For each site the SST for the ten days preceding the specific P. oceanica shoot collection day (the average response time of FA profiles to environmental factors38,43,44,63), was obtained by the Group for High Resolution Sea Surface Temperature (GHRSST) daily (1 km resolution, G1SST dataset produced by JPL NASA, https://coastwatch.pfeg.noaa.gov/erddap/griddap/jplMURSST41.html). SST was used as proxy of the site 10 m subtidal temperature21,25,26,44,76,77 and due to the resolution, it allowed assuming the same thermal conditions for the three areas within each site. For each site, daily SST data were averaged through the ten days before sampling. Despite satellite-derived SST data are less appropriate than in-situ measures, they allow investigating the interaction between biotic and abiotic variables on ecological dynamics78.

Data analysis

The associations between FA composition and content (response variables) and SST (continuous variable), leaf (factor with two levels: L2 and L5), and their interaction were tested using Generalized Least Square (GLS) models. GLSs are weighted linear regressions which consider the inequality of variance in the observations, allowing for heterogeneity. Before running the models, the collinearity between the response variables was inspected with pair-plots, and variance inflation factors (VIFs) were calculated. Analyses were only run on SFA, MUFA, n-3/n-6, CEI and LTFA; in fact, PUFA and PUFA/SFA were negatively correlated with SFA, as well as n-3 and n-6 with n-3/n-6 (positively and negatively, respectively). Analyses were performed in R79 using the nlme package80. Because FA data presented variance heterogeneity among the factor, the variance leaf structure with different spread per level of the factor (“VarIdent” Variance Structure) was included into the GLS analyses81. The best model was selected according to minimum Akaike information criterion (AIC, Supplementary Table S1). Model validations were run calculating and plotting the normalized residuals against the (i) fitted values, (ii) each explanatory variable in the model, and (iii) each explanatory variable not in the model (Supplementary Fig. S1)81.

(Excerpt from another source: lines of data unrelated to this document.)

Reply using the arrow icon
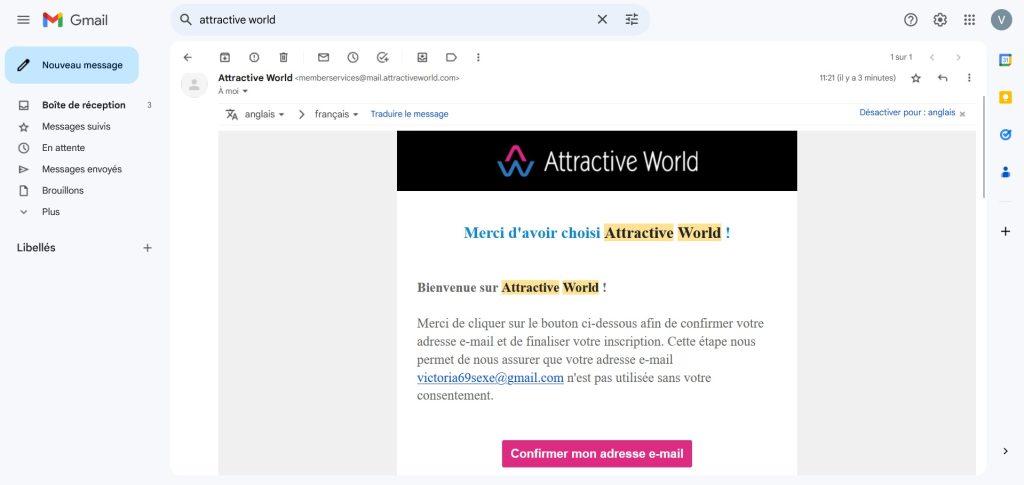1024x485 pixels. (942, 78)
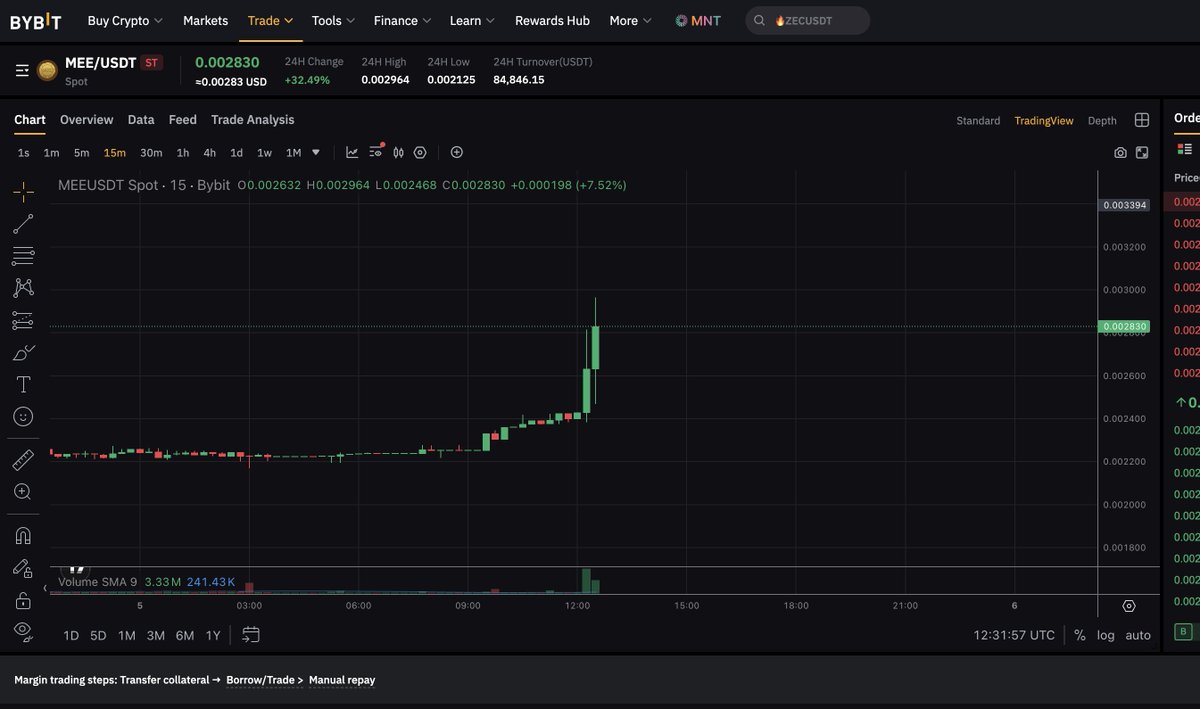The image size is (1200, 709).
Task: Expand the additional timeframes dropdown arrow
Action: (316, 153)
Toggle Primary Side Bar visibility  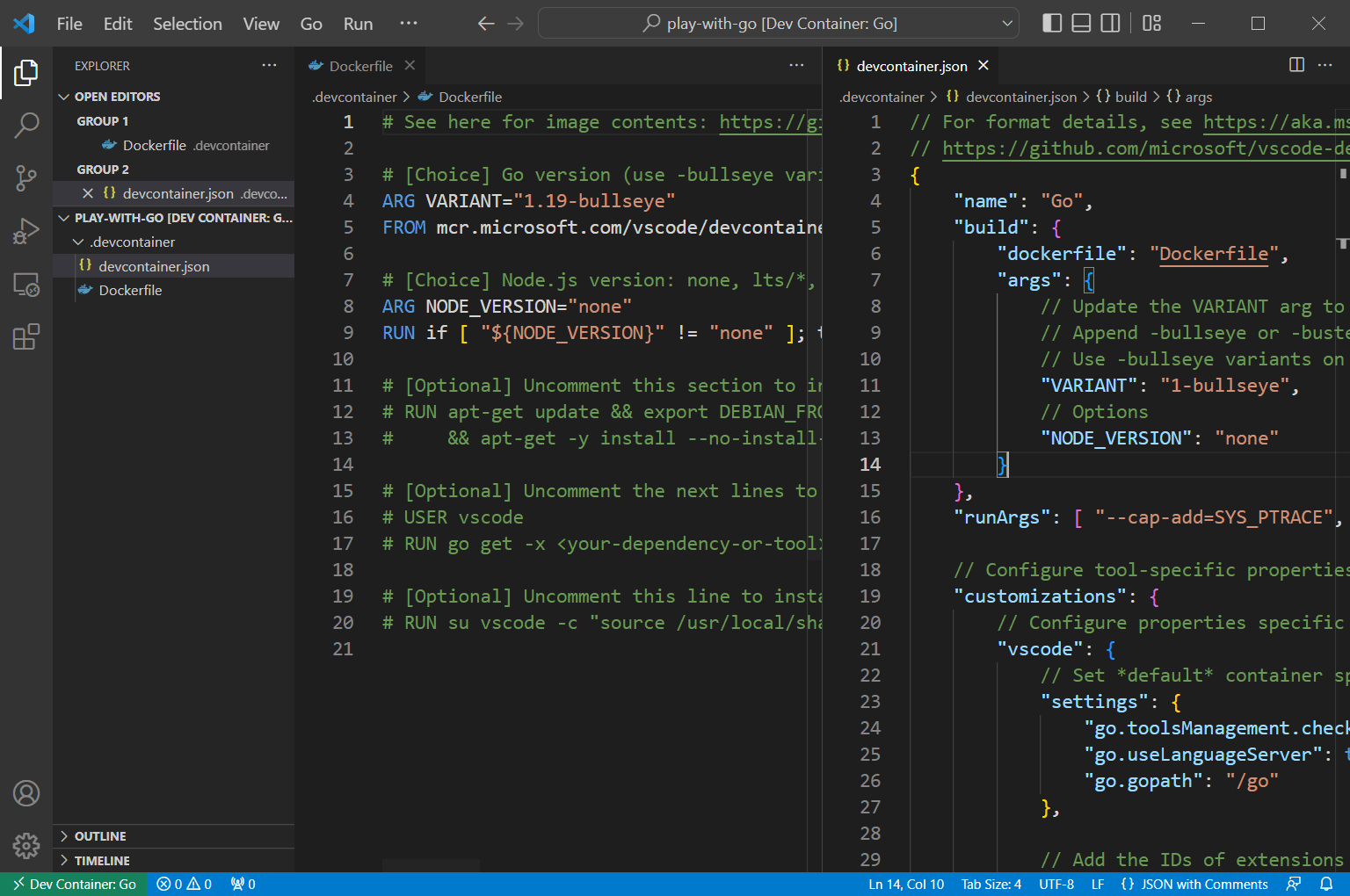point(1052,24)
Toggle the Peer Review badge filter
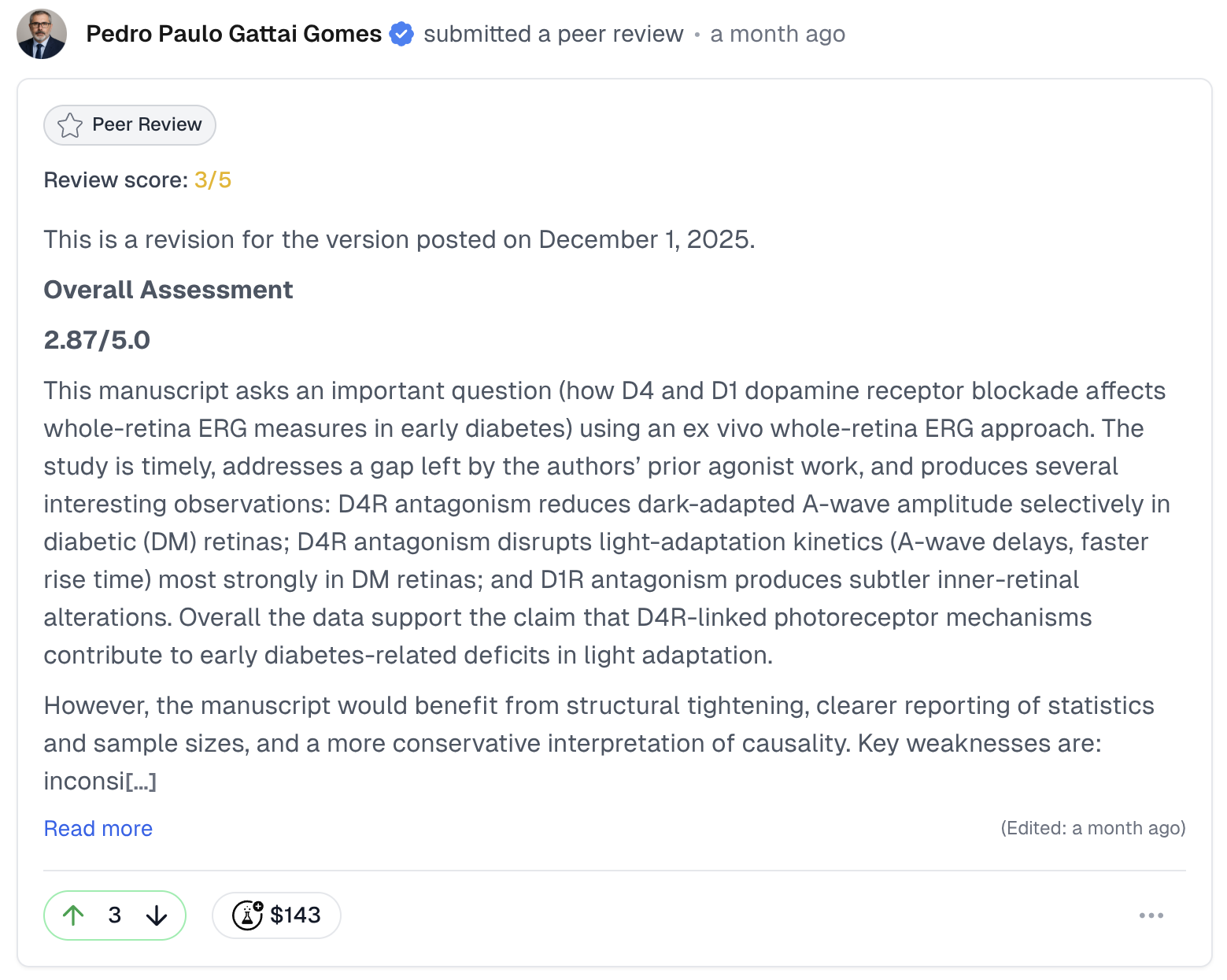This screenshot has height=980, width=1227. click(x=129, y=124)
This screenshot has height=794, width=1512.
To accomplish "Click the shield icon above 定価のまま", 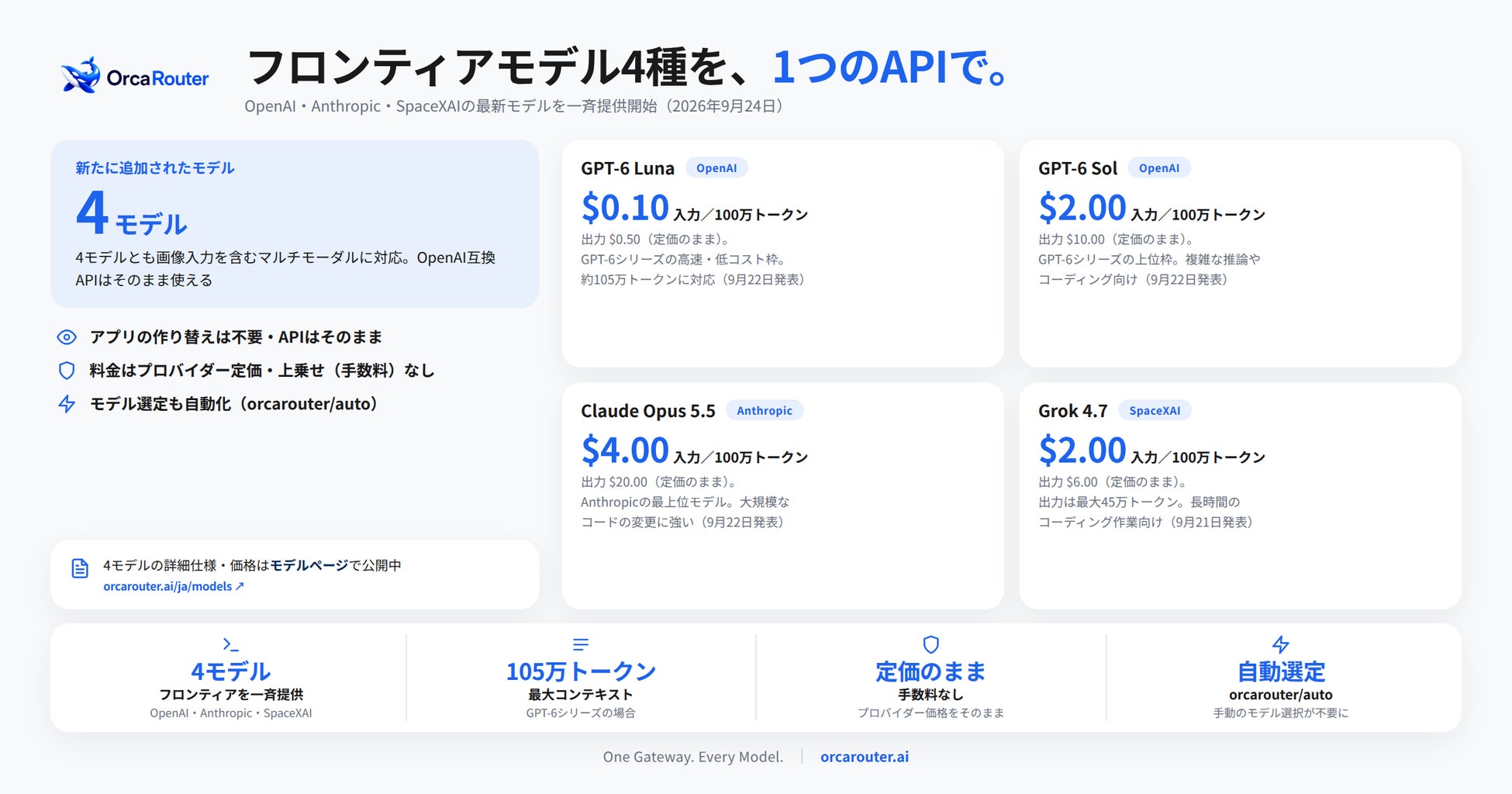I will (931, 644).
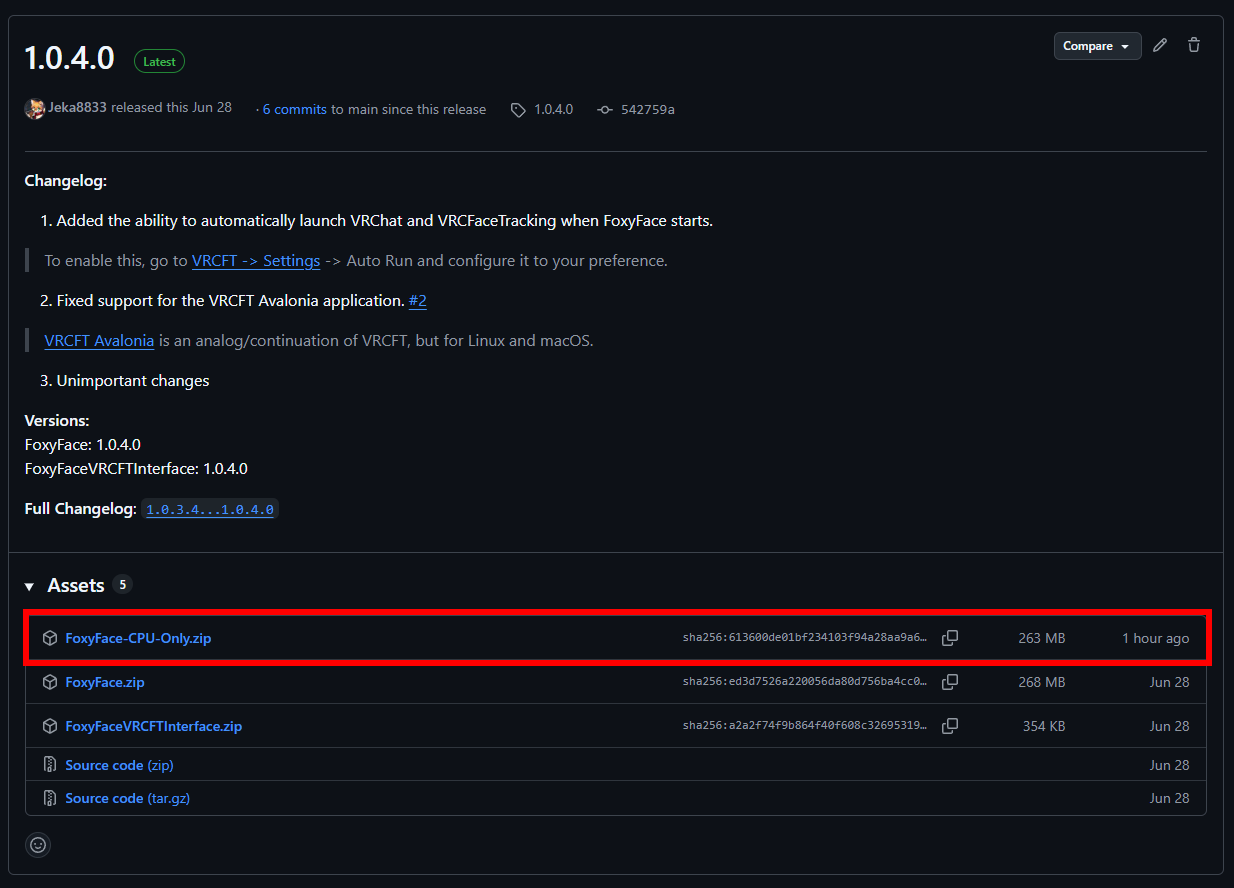Download FoxyFace-CPU-Only.zip

138,638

To estimate relevant scales of spatial variability in FA composition, for each response variable (SFA, MUFA, n-3/n-6, CEI and LTFA) obtained only from L2, a two-way ANOVA was run to test the effect of site (AHO, BOS, GON, SIN, COM, CGO, REI, ARB) and area (three levels) random and nested in site. Homogeneity of variances was checked by Cochran’s test.

Research involving plants

The authors declare that the seagrass samplings have been carried out in accordance with relevant guidelines and regulations.